Methodische Ansätze
Eine wichtige Rolle spielt im SFB 642 nicht nur die Anwendung etablierter Methoden, sondern auch die Entwicklung und der Einsatz neuer methodischer Ansätze. Fortschritte in der Methodenentwicklung werden in der Membranprotein-Forschung dringend benötigt. So sind z. B. Membranproteine mit den konventionellen massenspektrometrischen Ansätzen schwer nachzuweisen, daher ist die Entwicklung und der Einsatz neuer massenspektrometrischer Ansätze ein wichtiges Thema des SFB (4).

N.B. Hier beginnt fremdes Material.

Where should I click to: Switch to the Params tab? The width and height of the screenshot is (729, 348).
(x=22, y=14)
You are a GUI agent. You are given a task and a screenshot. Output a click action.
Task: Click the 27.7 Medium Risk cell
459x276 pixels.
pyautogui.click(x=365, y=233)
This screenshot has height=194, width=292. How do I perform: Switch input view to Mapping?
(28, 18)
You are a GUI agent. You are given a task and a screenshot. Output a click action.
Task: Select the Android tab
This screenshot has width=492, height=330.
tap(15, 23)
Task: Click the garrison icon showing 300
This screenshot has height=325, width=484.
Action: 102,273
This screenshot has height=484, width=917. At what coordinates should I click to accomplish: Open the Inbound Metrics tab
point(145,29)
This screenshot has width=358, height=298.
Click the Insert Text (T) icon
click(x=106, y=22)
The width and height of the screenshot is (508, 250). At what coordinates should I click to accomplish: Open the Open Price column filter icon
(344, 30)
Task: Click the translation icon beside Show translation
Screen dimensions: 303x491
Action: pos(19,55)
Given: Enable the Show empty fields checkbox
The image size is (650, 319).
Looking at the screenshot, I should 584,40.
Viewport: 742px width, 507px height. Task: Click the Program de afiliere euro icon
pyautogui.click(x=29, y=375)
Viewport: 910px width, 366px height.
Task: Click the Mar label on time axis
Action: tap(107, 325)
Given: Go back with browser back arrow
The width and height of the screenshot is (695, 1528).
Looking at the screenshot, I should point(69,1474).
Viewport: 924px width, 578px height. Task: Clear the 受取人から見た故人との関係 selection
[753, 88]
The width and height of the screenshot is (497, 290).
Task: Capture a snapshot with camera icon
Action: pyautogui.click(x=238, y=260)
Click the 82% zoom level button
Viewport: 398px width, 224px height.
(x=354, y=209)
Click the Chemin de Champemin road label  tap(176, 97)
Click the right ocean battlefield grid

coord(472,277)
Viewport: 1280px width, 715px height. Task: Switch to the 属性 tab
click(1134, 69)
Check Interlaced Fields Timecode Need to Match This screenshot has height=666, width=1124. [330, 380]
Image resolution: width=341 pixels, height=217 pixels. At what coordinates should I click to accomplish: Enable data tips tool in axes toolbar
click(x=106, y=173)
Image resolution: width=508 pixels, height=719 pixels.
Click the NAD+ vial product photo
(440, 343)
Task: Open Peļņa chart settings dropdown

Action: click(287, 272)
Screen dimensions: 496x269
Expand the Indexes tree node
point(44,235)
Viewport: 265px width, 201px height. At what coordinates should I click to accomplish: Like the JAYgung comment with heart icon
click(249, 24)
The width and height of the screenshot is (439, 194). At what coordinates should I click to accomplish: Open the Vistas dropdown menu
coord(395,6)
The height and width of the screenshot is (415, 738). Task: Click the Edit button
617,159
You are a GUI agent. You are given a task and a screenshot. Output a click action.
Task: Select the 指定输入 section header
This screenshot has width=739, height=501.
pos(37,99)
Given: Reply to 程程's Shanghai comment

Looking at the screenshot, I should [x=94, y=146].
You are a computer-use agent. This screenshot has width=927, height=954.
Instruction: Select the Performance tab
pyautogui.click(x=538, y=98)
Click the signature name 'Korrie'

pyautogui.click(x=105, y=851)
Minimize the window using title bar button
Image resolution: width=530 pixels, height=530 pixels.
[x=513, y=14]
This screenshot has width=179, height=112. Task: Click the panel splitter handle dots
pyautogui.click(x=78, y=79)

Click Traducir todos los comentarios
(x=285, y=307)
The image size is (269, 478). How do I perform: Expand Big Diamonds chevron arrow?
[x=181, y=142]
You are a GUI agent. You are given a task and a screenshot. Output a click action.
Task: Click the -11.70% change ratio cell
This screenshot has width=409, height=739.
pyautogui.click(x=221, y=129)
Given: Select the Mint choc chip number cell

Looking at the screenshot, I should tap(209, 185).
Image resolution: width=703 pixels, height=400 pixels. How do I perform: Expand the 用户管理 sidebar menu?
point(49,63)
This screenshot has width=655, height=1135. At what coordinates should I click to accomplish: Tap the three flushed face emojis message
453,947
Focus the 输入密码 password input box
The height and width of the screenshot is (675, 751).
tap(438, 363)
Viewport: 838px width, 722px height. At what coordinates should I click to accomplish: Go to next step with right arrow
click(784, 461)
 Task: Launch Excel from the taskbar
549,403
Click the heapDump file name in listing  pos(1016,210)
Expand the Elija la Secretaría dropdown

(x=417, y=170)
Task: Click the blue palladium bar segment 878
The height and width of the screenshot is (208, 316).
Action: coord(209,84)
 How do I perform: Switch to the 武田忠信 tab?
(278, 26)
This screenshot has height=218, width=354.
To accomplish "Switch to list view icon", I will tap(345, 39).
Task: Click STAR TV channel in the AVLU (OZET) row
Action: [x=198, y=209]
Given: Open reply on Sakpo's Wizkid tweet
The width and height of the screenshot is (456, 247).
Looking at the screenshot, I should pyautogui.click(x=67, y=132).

Auch die Aufklärung der Raumstruktur erweist sich bei Membranproteinen als extrem schwierig. Wie die geringe Zahl der bisher gelösten 3-D-Strukturen von Membranproteinen - zurzeit ca. 80 gegenüber weit mehr als 20.00 Raumstrukturen löslicher Proteine - offenbart, dass NMR-Spektroskopie und Röntgenstrukturanalyse an Membranproteinen trotz des hohen finanziellen und personalen Aufwands bisher selten erfolgreich gewesen sind (5). Hier liegen die Probleme vor allem bei der Gewinnung hinreichend großer Mengen hochreinen Proteins und bei deren Kristallisation. Von den G-Protein-gekoppelten Rezeptoren konnte bisher nur von einem einzigen Protein - Rhodopsin - eine Raumstruktur bestimmt werden (6). Daher ist die Entwicklung alternativer methodischer Ansätze zur Bestimmung von Raumstrukturen und molekularen Mechanismen von GPCR dringend erforderlich.
Posttranslationale Modifikationen von Proteinen mit Farnesyl- und Geranylgeranyl-Isoprenoiden sind für deren biologische Funktion essentiell. Es fehlen aber Methoden, um in vivo die enzymatische Aktivität der Prenyltransferase und die Membranbindung orts- und zeitaufgelöst zu verfolgen.
Ausstattung
Im Rahmen der Ausstattung des Proteincenters wurden 2003 drei über HBFG-Verfahren finanzierte Massenspektrometer (Q-ToF, ESI) und ein Röntgendiffraktometer angeschafft. Diese Geräte ermöglichen die modernste Protein- und Proteom-Analytik und ergänzen die hervorragende Ausstattung der beteiligten Arbeitsgruppen. Weiterhin stehen zahlreiche Spektroskopietechniken zur Verfügung, hier seien besonders die Zwei-Photonen-Fluoreszenzspektroskopie und die abbildende Oberflächenplasmonenresonanz-Spektroskopie genannt. Der Lehrstuhl für Zellphysiologie (Hatt) besitzt ein konfokales Multiphotonen-Laser-Scanning-Mikroskop (LSM), angeschafft im Jahr 2002 über eine HBFG-Förderung. Außerdem beherrscht man die FRET- und die neue BRET-Technik (Biolumineszenz-Resonanz-Energietransfer), die für zerstörungsfreie zellbasierte Proteomics-Experimente ideal ist. Der Lehrstuhl für Zellmorphologie und molekulare Neurobiologie (Faissner) hat 2003 ein LSM über einen HBFG-Antrag finanziert.
Auch die NMR-Spektroskopie ist mit dem Juniorprofessor Dr. Raphael Stoll, der durch das Emmy-Noether-Programm gefördert ist, vertreten.
Um molekulare Reaktionsmechanismen zu bestimmen, steht am Lehrstuhl für Biophysik die zeitaufgelöste FTIR-Differenzspektroskopie mit vielen methodischen Facetten zur Verfügung. Mit der FTIR-Differenzspektroskopie können die Mechanismen an nichtkristallinen Proteinproben bei Raumtemperatur zeitaufgelöst auf atomarer Ebene untersucht werden. Komplementär zur Röntgenstruktur können Informationen über H-Brücken, Protonierungszustände, Ladungsverteilung und besonders die Reaktionen einzelner Gruppen eines Proteins mit hoher Zeitauflösung analysiert werden. Über Caged-ATP und Caged-GTP können die Reaktionen mit einem Lichtblitz schnell und definiert gestartet werden; damit können durch Differenzbildung dann die Banden einzelner Gruppen selektiert und ihr Zeitverhalten bestimmt werden.
Weiterhin wird am Lehrstuhl für Biophysik vom Juniorprofessor Dr. Eckhard Hofmann die Projektgruppe "Röntgenstrukturanalyse an Proteinen", unterstützt durch das Proteincenter, aufgebaut.